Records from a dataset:
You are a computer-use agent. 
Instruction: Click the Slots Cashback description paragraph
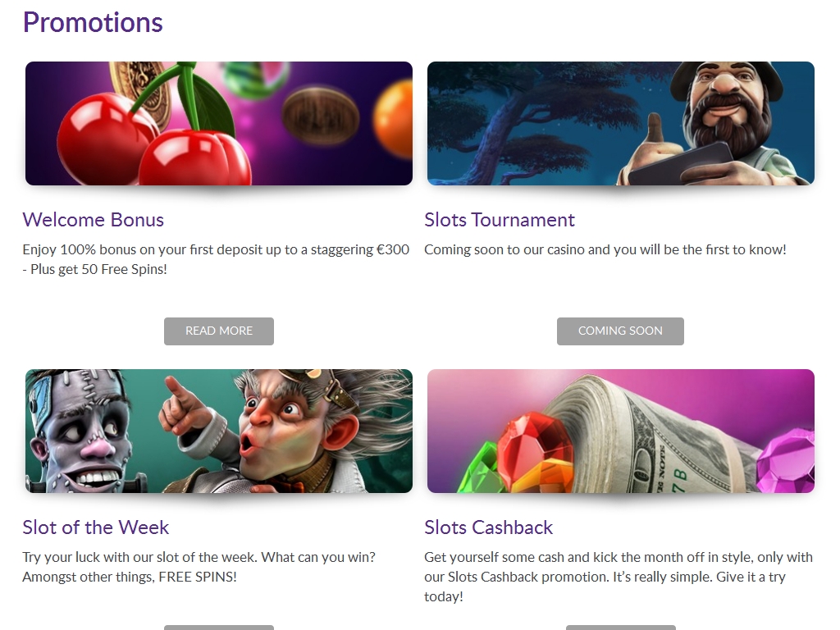tap(619, 577)
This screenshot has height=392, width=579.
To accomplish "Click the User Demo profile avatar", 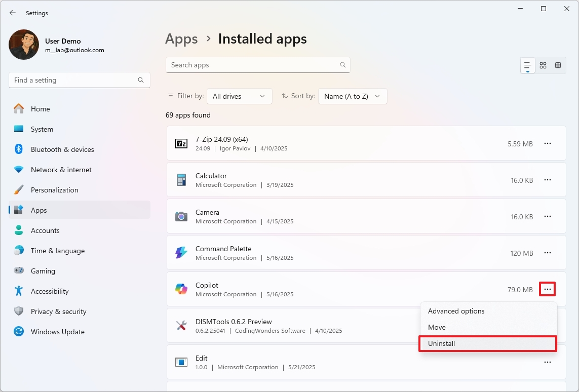I will tap(23, 45).
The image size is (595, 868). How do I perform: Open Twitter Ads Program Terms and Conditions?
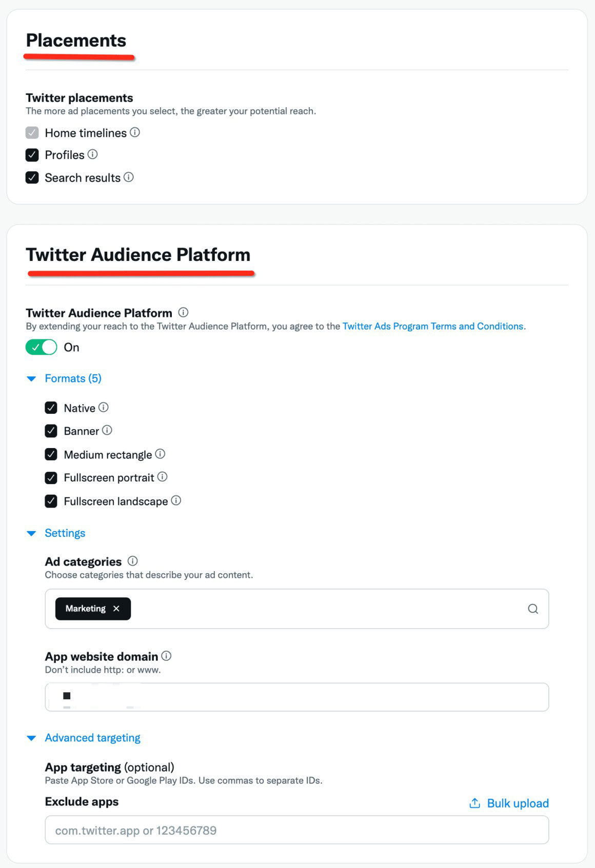click(433, 326)

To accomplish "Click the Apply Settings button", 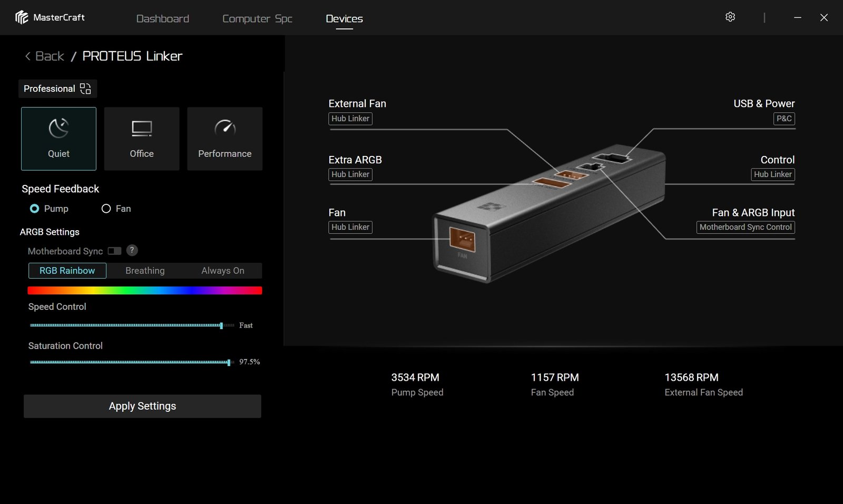I will (142, 406).
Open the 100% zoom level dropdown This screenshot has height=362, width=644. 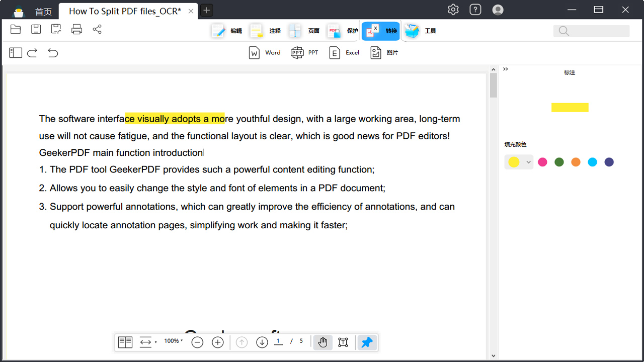pos(174,341)
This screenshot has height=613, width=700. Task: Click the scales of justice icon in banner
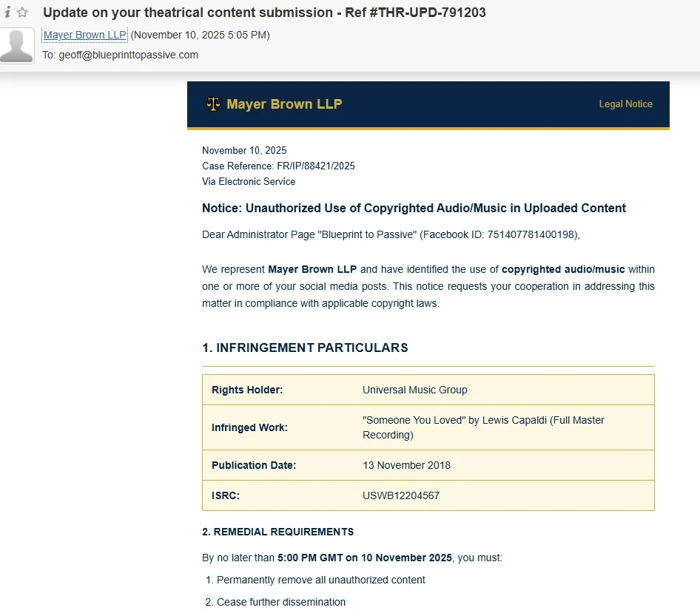click(x=213, y=104)
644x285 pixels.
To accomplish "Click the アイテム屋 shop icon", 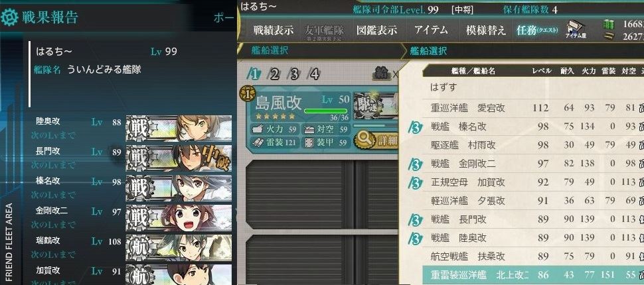I will tap(576, 30).
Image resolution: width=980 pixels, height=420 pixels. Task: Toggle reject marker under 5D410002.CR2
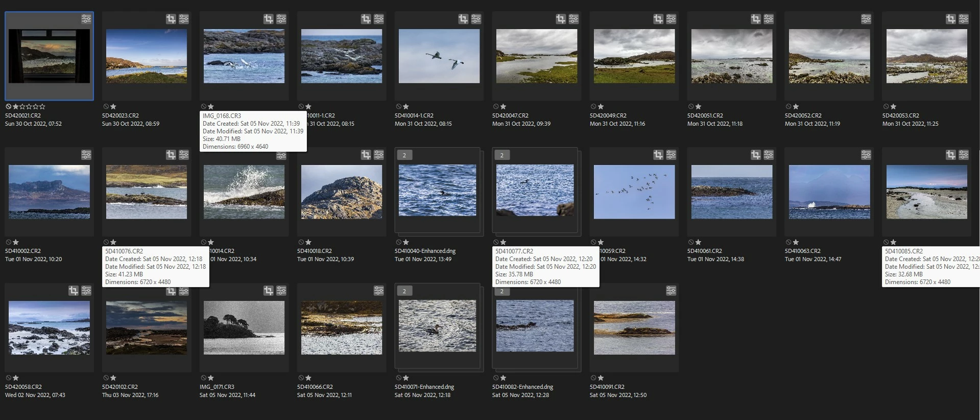tap(9, 242)
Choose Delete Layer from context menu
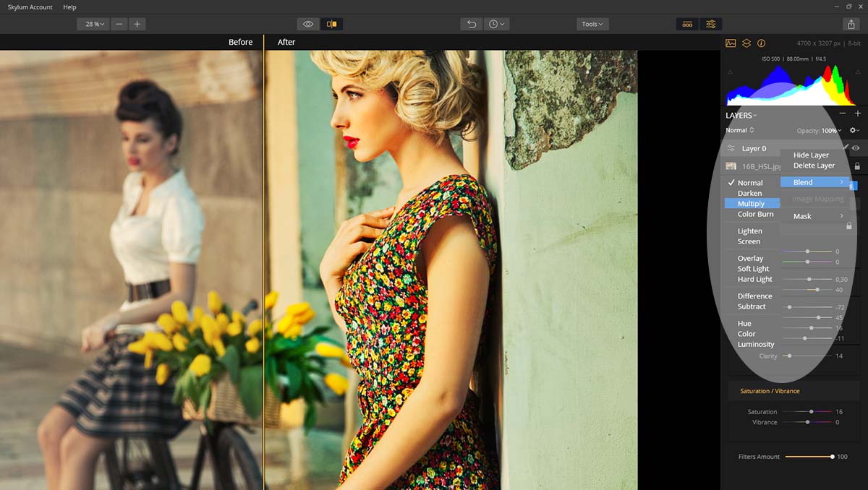Viewport: 868px width, 490px height. [x=814, y=166]

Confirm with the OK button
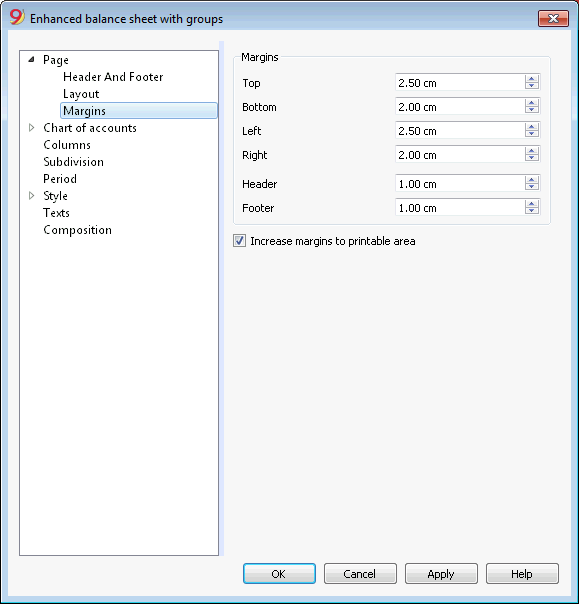(279, 574)
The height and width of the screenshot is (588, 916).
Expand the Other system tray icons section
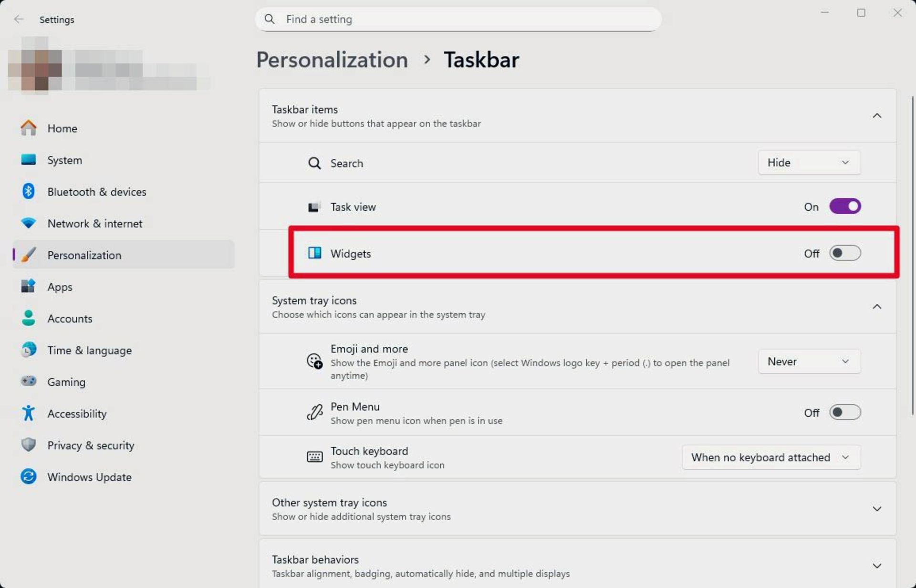876,509
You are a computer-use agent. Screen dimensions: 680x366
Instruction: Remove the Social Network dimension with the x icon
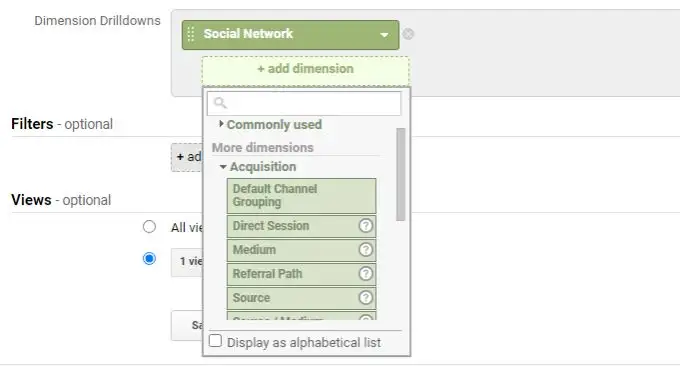[x=408, y=34]
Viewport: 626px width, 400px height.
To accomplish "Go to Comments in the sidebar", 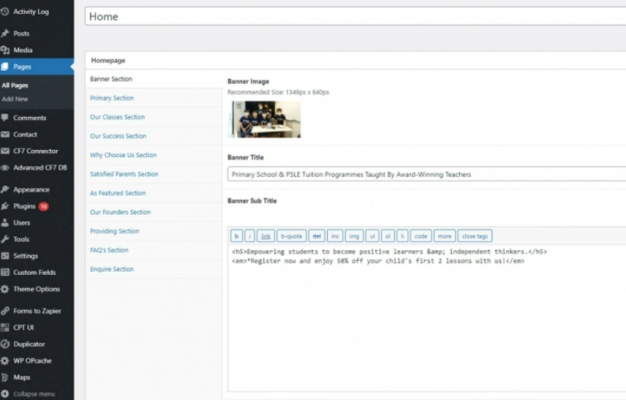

* **YOUR GOAL**: Each line above with the word "computer" must be returned.

* **SOLUTION BELOW**:
You are a computer-use agent. 
You are a computer-use agent. Screen dimensions: 680x366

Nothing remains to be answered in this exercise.